すべてはあの花のために❾
実践
クリスマスパーティーはなんと全校生徒が参加することになった。もちろん先生方もだ。みんな驚きを隠せなかったけど。
「(……拡散してって言ったら、なんとかなるもんだな)」
きっとあいつが喜ぶだろうと思って、なるべく多くの人に参加をしてもらおうと思った。だから、理事長にもめっちゃ頼んだりもしたんだけど。
「(まさか全員になるとは。これは予想外)」
これから大変になるねと、みんなで話し合った。
次の日の昼前。カエデさんから連絡が入った。
『アオイちゃん来たぞ』
「はい。ありがとうございます」
『他にすることは』
「いえ。大丈夫です。あとはこっちでなんとかなると思うので」
『何をする気だ』
「え? だから、スイッチをポチッと……」
『……また、教えてくれ』
「はい。ありがとうございます」
さあて。あれを使いますか。
「レンがもう王子になってくれるって言ったから、オレはあいつが助かるなら、どんな罪にだって手を汚すよ」
これは、スイッチ一つ押せばこのスマホにマイクで拾った音が流れてくるし、録音だってできる優れものだ。
「さてさてあおいちゃん。どこまでシランさんに喋ってくれるかなー」
きっと、理事長やシントさんを除いて、彼が一番道明寺を、あいつのことを知っている。
オレは、もう躊躇わなかった。もう、あいつを助ける王子はこちら側だ。
スマホのアプリを開き、音拾&録音ボタンを押した。
『お迎え感謝致しますカエデさん』
『いえ。トーマ様から、酷い方向音痴だと伺っておりますので』
「(え。方向音痴だったんだ)」
意図せず最初から知らない情報ゲット。
「(……ごめんねあおい。でも、もうオレは決めたから)」
それから、あいつが皇を出るまで、オレは会話を盗聴した。
『お気遣いはとても嬉しいのですが、わたしはこのままで。カエデさんも、どうぞお構いなく』
どうやらあいつはたとえ皇でも、仮面は外さないらしい。
『お前は覚えてないみたいだけど、誕生日パーティーに葵ちゃんを連れて道明寺さんがいらしたからだよ。ぷぷっ』
「(アキくん。どれだけ自分の誕生日パーティーなのに出るの嫌だったの……)」
でも、やっぱりアキくんはあいつのことを覚えていなかったようだ。シランさんの話を疑ってたわけじゃない。でも確証を得た。

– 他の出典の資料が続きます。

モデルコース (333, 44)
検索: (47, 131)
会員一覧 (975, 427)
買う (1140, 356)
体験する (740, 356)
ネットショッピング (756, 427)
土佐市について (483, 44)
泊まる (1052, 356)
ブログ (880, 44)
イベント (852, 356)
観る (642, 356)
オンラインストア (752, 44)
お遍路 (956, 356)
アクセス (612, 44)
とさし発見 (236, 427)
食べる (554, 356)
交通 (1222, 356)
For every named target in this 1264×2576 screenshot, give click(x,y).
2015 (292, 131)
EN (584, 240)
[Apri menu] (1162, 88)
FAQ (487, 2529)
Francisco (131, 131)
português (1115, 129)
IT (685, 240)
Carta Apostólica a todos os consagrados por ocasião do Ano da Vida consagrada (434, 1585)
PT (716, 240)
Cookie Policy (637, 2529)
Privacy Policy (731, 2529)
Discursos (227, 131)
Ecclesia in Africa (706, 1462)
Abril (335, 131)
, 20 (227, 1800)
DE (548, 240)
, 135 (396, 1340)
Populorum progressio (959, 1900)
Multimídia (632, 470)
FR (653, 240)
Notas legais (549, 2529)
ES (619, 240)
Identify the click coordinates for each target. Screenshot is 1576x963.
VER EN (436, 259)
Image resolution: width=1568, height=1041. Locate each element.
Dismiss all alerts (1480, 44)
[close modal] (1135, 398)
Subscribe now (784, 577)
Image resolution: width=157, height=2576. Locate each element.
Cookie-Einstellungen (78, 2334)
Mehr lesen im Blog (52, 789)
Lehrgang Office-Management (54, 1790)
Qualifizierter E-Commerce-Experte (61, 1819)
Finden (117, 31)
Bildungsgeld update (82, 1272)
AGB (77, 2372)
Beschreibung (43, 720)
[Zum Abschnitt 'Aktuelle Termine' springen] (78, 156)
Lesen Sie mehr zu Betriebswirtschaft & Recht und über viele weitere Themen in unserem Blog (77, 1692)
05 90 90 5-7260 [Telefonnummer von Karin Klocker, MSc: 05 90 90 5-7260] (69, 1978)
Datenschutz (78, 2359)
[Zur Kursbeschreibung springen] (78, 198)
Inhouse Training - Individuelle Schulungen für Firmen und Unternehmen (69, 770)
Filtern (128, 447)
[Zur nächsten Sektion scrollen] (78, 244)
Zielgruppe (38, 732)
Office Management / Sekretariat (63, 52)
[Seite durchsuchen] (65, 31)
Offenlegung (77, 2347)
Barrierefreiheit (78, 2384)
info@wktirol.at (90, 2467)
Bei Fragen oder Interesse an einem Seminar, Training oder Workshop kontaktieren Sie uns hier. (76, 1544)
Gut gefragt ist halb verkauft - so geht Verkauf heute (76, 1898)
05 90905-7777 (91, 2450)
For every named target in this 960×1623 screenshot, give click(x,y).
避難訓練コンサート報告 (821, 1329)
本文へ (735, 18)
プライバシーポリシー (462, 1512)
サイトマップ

『謝って済むようなことではないと、重々わかっています。大事な御子息を道明寺の執事にするなんて。……きっと、命に代えても償いきれません』
「(……そうか。シランさんやアキくん、カエデさんは救えたかもしれないけど、シントさんは現在進行形で犠牲になってる)」
あいつが今日ここへ来た一番の目的は、シントさんを縛っていることへの謝罪だ。
「(だからシランさんは、オレにシントさんのことを聞いてきたのか)」
きっと彼はもう、彼女の目的に気が付いていたんだろう。だから……。
『そうだね。『やってくれたな』と、聞いた時は思ったよ』
「(……そういうこと)」
事情なんて知っているから、彼女を責めたりはしないけど。わざとそう言っておけば、あいつも罪の意識で自白してくと。
「(はは。流石は皇当主)」
アキくんは、この人よりもサクラさんの方の血を受け継いでるんだろうなって思う。ちょっと、いやだいぶ天然入ってるから。
「(見た目は母親譲りかもしれないけど、絶対シントさんは父親の血が強いんだろうな。中身の黒いとことかめっちゃそっくり)」
アキくんから、シントさんの母親は外人の血が入ってたって聞いたことがある。全然そんな感じないけど。まあ目は綺麗だなとは思うけどね。
『償っている身でありながら、こんなことをお願いするのは図々しいと、重々承知しています。けれどどうか。アキラくんには。このことは黙っておいてもらえないでしょうか』
苦しそうに、あいつがそう言ってる。でも、オレは決めたから。
「(それに、オレは知ってるしね)」
ただ、どこまでシランさんにあいつが自分のことを話すのか。それが鍵だ。
それから、シランさんがシントさんのことは気にしてないとフォローを入れたあと、あいつがやっと、自分のことを話し出してくれた。